A figure, he realised, had come down the steps from the drawing room and was hovering amongst the more amorphous masses of shrubs. Impossible to tell whether it were Edward or Eadie. Cigar smoke was no indication of sex. If Edward, would Eadie have warned him of what to expect? Or had she decided to submit him to the same shock as she had undergone, only intensified by darkness, night perfumes, and fragmentation of distant lights? Perhaps you had done wrong to plan the meeting in the dark garden. Face to face in the dim lighting favoured in this house might have been less unnerving, underwater shapes drifting harmlessly around as they took each other’s measure. Too bad if a predator appeared. But Eadie had probably been frightened off. She would keep away till the worst was over.

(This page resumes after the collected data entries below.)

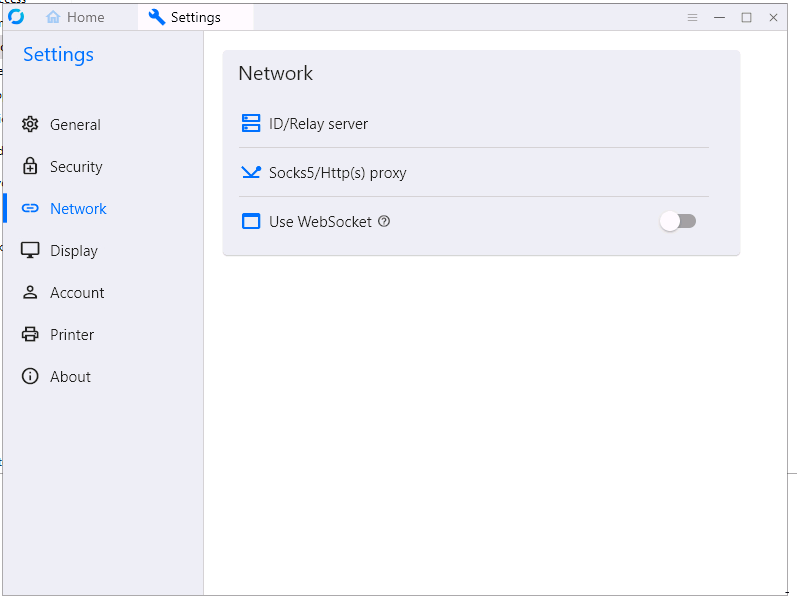Click the Network heading in the settings panel
The width and height of the screenshot is (797, 602).
[x=276, y=74]
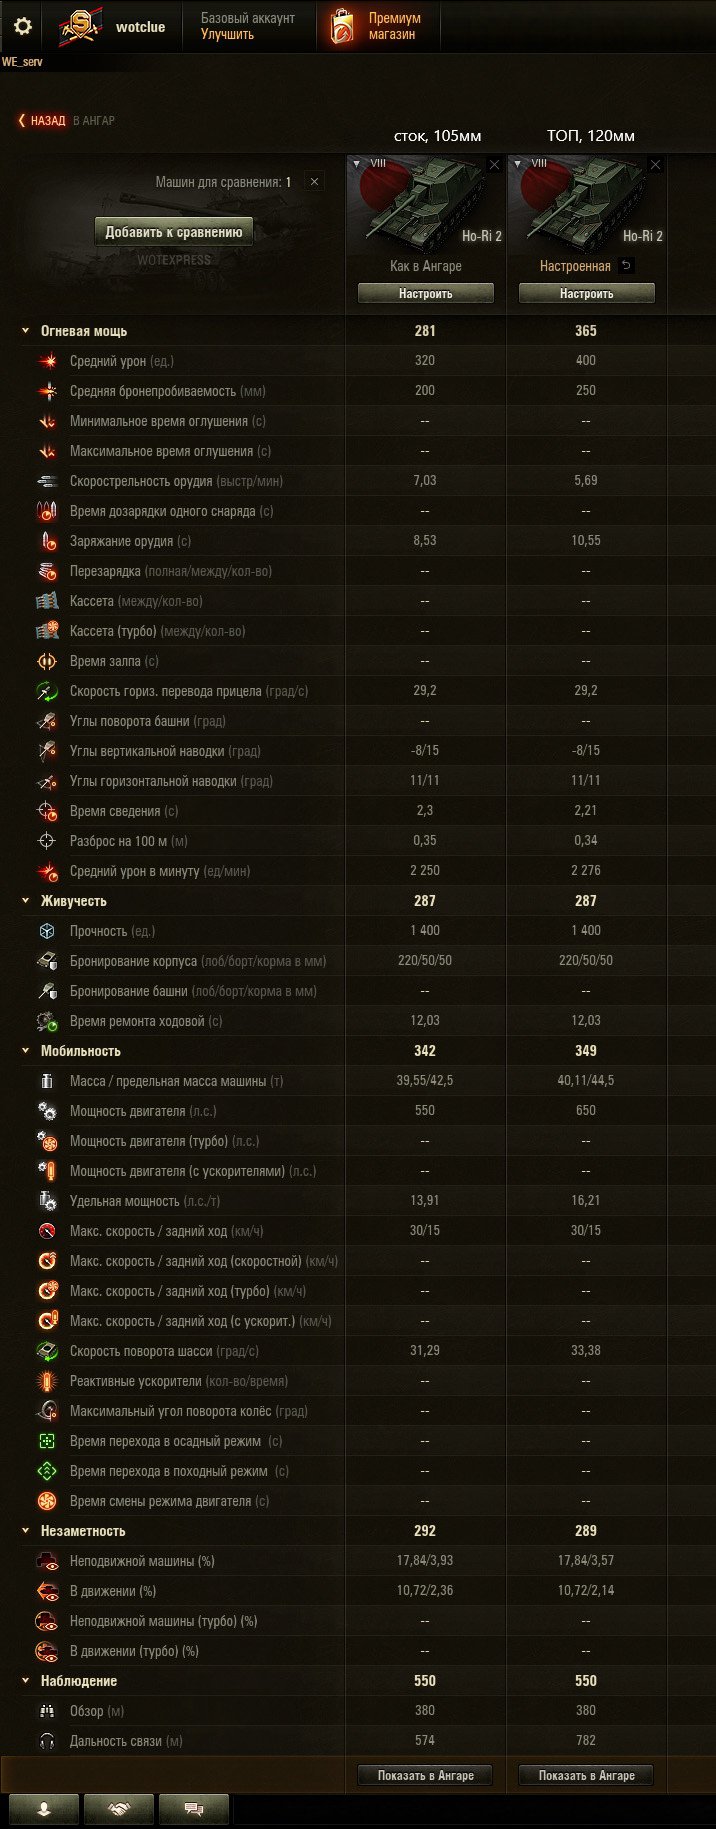Reset the Настроенная configuration with revert arrow

[x=626, y=266]
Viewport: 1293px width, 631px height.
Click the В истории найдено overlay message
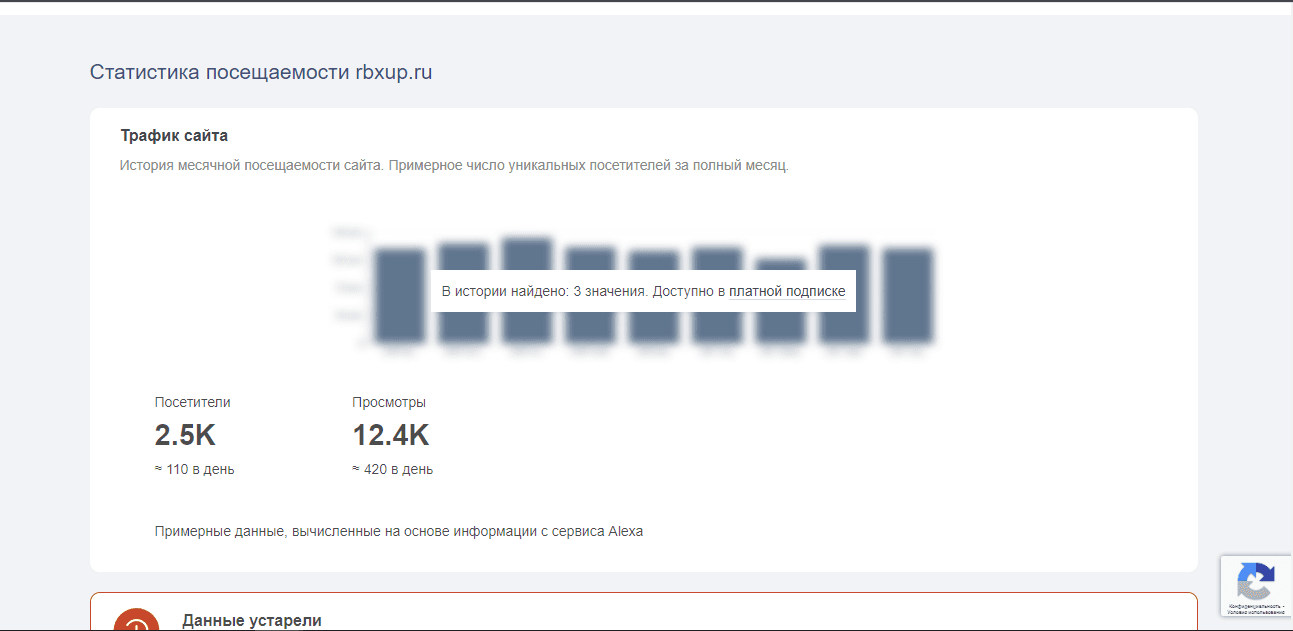click(578, 292)
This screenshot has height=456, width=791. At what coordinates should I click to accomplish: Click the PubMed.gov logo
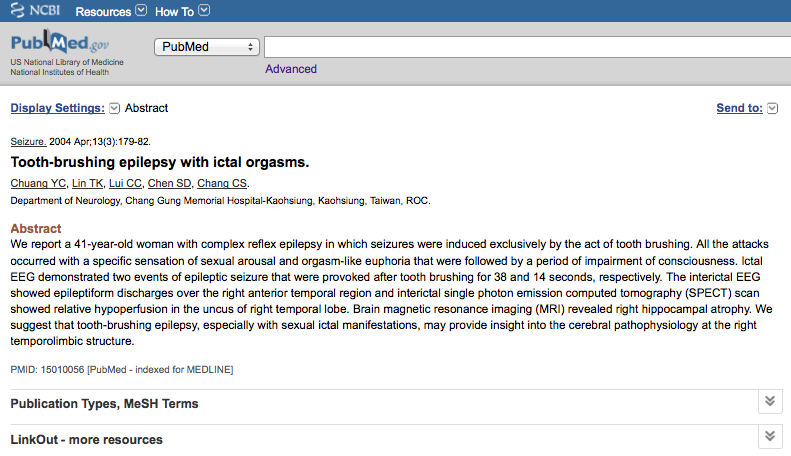(60, 42)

Anyway, he had to go down.
Crossing the drawing room he overheard a voice bullying servants. ‘Can we be sure of the soufflé, Etty? You know what a flop the last one was — when Mrs Golson came to lunch …’ A clattering of crockery. ‘By all means take her on your lap, Thatcher. But you did nothing, absolutely nothing, about the cyst between her toes. My poor dear! My darling Biffy! Sentimentality is all very well, but practical attention, Thatcher, is what little dogs respond to.’ A cowering silence, almost, you thought you detected, a fearful stench blowing from the kitchen offices.

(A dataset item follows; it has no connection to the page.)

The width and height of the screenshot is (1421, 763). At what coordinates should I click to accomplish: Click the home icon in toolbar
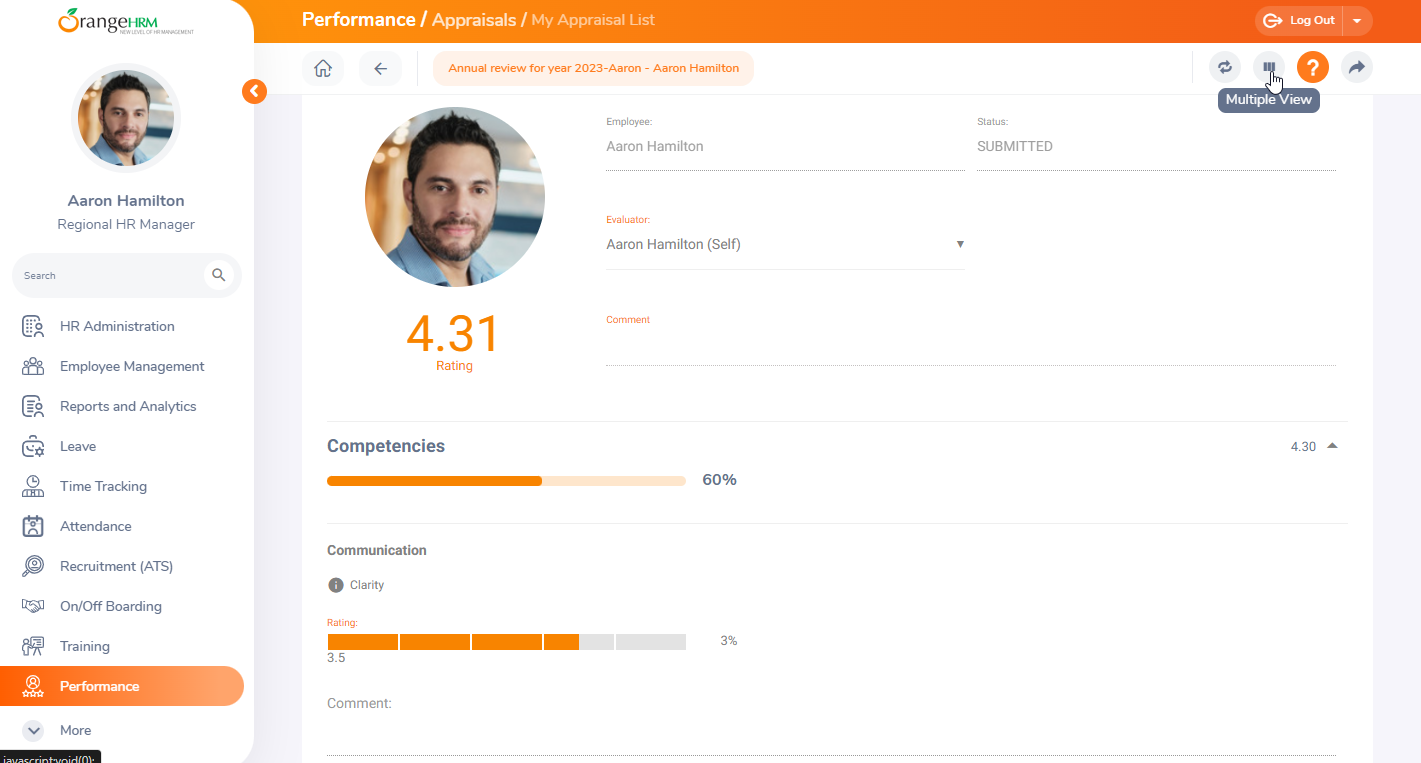[x=322, y=69]
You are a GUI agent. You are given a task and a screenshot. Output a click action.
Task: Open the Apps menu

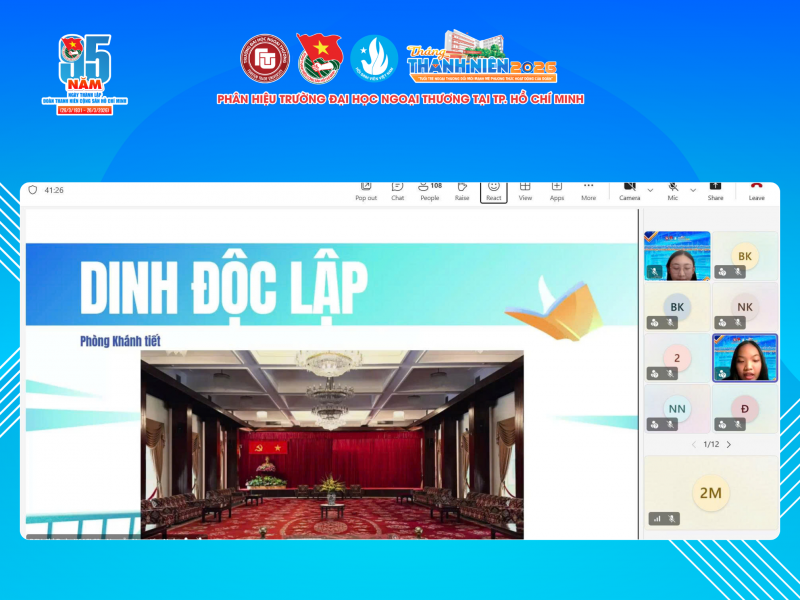[557, 189]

He forged on. The sound of his own feet covering a jarrah no-man’s land between threadbare rugs should not have alarmed an ex-lieutenant (D.S.O.); nor should an ex-Empress (hetaira) of Nicaea, expert in matters of protocol and mayhem, have quailed before a situation involving a minor official even when the official was her father; mere blood relationship never ruled out a bloodbath.
With Eadie in the kitchen, it was unavoidably the Judge smoking his solitary cigar in the quiet of the garden.
Lieutenant Twyborn went over the top, down the marble steps from which brocaded skirts swept dead leaves and caterpillars’ droppings.
A shaft of light striking from the house laid bare the long judicial face as well as that of the defendant.
A dry, self-contained man, the Judge was at the culprit’s mercy as never on any of his many circuits.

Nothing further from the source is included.